每晚九點鐘以後,入監隊的大雜工都在幾個膀大腰圓的打手簇擁下,來到入監隊的大屋子來,這時候,這個大雜工就是至高無上的皇帝,他看誰不順眼,就會指令你到房間一側的小便池邊上掛馬桶蹶著,有表示不服的,便被幾個打手拖到另一個房間裏去“逛花園”或“開皮”。這種方式實在是比古老的“殺威棒”更有震懾力,凡受過一次這種懲罰的新犯人,都被制得服服帖帖,下次真就不敢再有一點點的犯規了。

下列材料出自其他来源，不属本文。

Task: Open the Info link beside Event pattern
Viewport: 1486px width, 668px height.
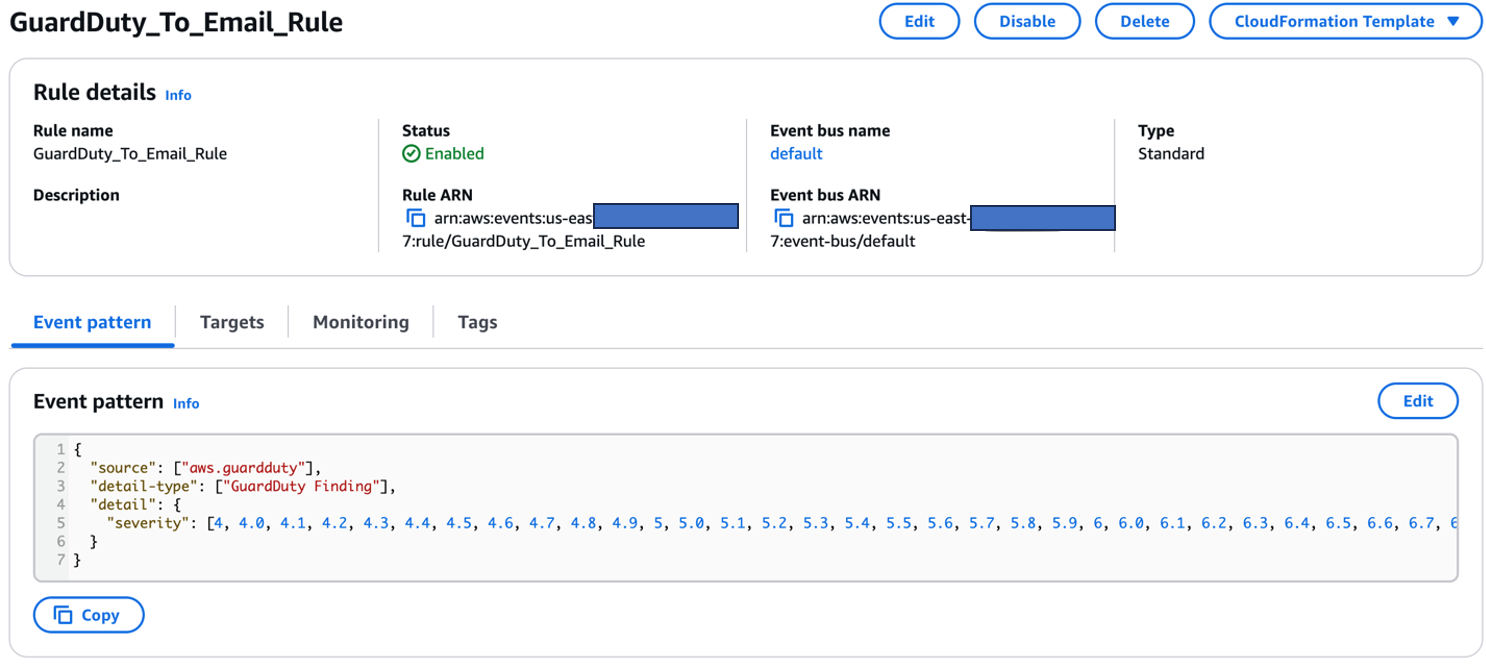Action: 186,404
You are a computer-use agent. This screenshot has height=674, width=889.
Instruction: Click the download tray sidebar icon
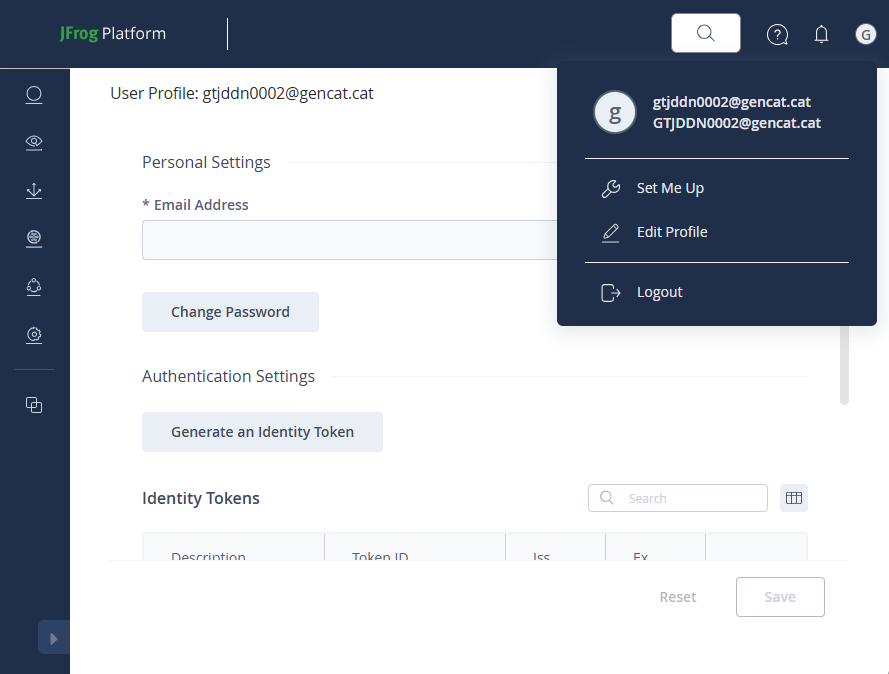34,190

育心畢竟是育心,他對入監隊的大雜工如此洗劫和荼毒新犯人心懷憤懣,便想方設法反抗。他與幾位剛下火車的犯人悄悄串聯,知道了他們每個人和自己入監時的遭遇大致相同,都受到了洗劫。這是新肇監獄入監隊的規矩,而這種規矩其實並不是政府定的,而是“二政府”(也就是戴著白袖標的犯人)搞的,是黑社會的那種黑吃黑的規矩。育心像初生的牛犢有一股虎勁,他心裏對“二政府”的這種強盜行為深惡痛絕,便問道:“那你們怎麼不想法告發,難道政府幹部會縱容他們這樣搞嗎?”

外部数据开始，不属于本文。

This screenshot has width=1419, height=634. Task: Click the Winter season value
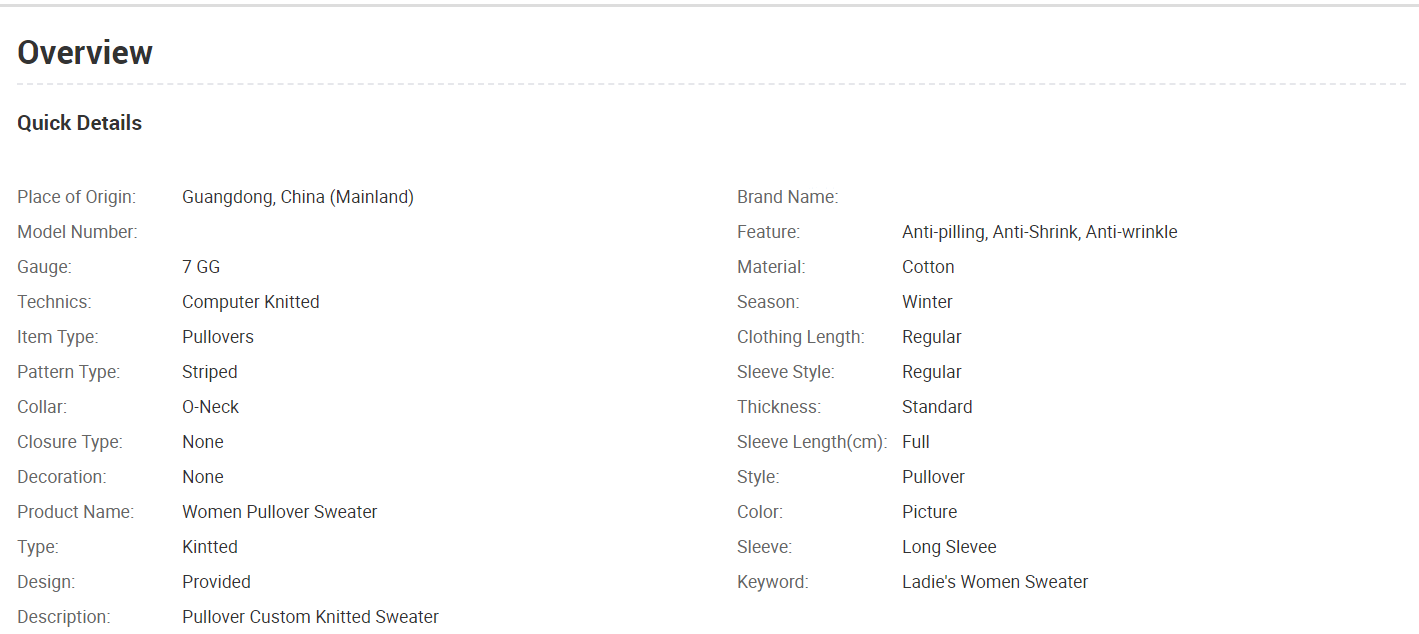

年長的犯人悄聲說:“政府幹部,你能見得到嗎?你看,這裏的規矩,犯人三人小組有組長,組長上有大組長,上面還有看門站道的雜工,大雜工,想見政府幹部,這些關卡那一道你能邁過去?我都來快兩個月了,只見到入監隊的金管教來過兩三次,而且每次都是雜工們前呼後擁,新入監的犯人想見政府幹部,這比登天還難!誰敢冒這份險啊!”


育心思忖了一會兒說:“我不信,這些雜工還能大過政府管教,只要你們到時敢作證,我就有辦法見到政府幹部。”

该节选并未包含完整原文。